WHAT YOU NEED TO DO
Search the listing for the word "computer". Copy every line where it is found.

THE DATA
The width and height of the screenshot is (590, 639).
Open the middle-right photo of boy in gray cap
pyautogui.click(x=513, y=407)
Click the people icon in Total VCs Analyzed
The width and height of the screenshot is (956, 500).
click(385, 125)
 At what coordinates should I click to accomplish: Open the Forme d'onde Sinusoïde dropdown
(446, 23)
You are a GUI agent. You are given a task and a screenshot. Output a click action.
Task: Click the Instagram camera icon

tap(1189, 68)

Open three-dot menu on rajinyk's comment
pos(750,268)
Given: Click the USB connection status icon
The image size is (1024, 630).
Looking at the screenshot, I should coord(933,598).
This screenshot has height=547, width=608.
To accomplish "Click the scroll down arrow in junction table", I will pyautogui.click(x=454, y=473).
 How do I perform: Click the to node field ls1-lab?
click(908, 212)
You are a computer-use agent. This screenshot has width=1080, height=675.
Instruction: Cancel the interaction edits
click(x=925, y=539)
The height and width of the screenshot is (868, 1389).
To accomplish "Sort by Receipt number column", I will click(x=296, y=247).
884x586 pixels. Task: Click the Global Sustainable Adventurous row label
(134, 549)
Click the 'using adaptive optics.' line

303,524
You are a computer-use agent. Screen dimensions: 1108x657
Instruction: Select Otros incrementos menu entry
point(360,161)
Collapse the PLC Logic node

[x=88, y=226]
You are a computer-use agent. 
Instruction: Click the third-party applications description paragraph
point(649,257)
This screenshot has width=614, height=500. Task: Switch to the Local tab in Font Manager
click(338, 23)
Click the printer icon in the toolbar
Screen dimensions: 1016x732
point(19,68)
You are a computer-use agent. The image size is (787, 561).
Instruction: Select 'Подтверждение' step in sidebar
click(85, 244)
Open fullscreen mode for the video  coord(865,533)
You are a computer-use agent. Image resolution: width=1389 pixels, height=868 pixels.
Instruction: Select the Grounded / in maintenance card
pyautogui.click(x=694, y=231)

ANSWER SPACE
You are a computer-use agent. This screenshot has width=1080, height=675.
You are a computer-use agent. Screen dimensions: 1108x657
You are a computer-use agent. 
You are a computer-use agent. The image size is (787, 561).
You are a computer-use agent. Image resolution: width=1389 pixels, height=868 pixels.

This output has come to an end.